AIM OF THE EXERCISE: Edit the rows from the line with "Task: Sort by Executor ID column header" up to and including the line with "Action: pos(317,341)" by replacing "Executor ID" with "Worker ID" and changing nothing else. Return only those lines.
>> Start TASK MATERIAL
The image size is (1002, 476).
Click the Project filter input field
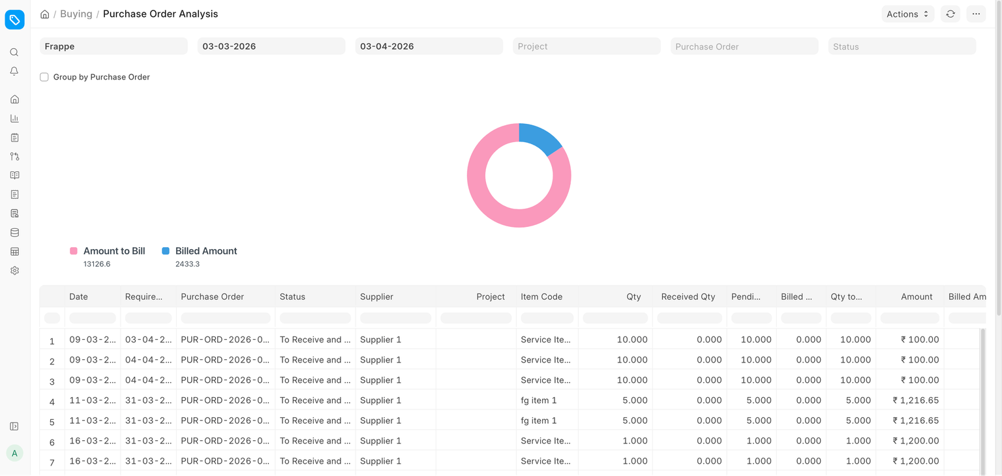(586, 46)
>> End TASK MATERIAL
>> Start TASK MATERIAL
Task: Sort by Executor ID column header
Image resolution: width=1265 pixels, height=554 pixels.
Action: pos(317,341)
>> End TASK MATERIAL
>> Start TASK MATERIAL
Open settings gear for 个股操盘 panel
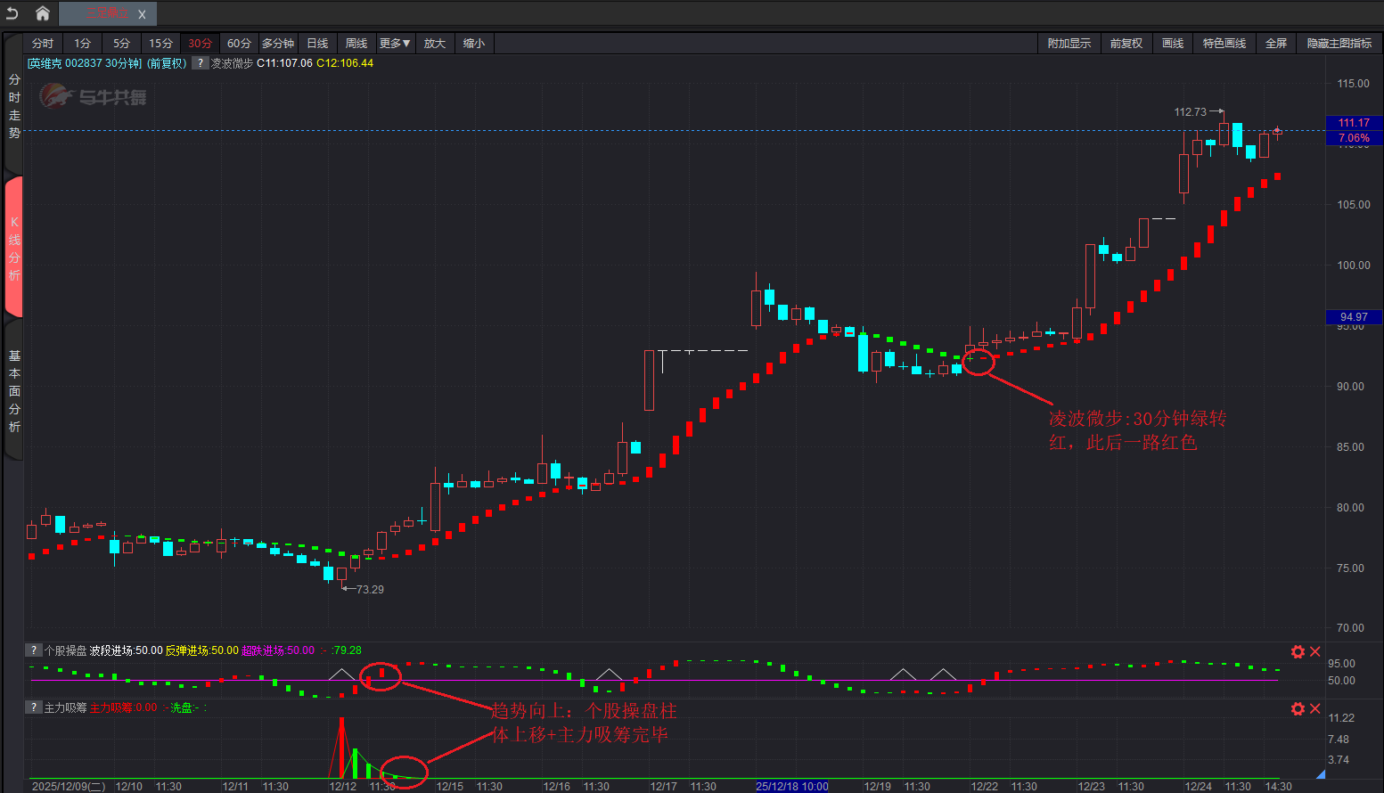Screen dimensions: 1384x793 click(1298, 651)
>> End TASK MATERIAL
ANSWER IN FULL:
Task: Sort by Worker ID column header
Image resolution: width=1265 pixels, height=554 pixels.
Action: pos(317,341)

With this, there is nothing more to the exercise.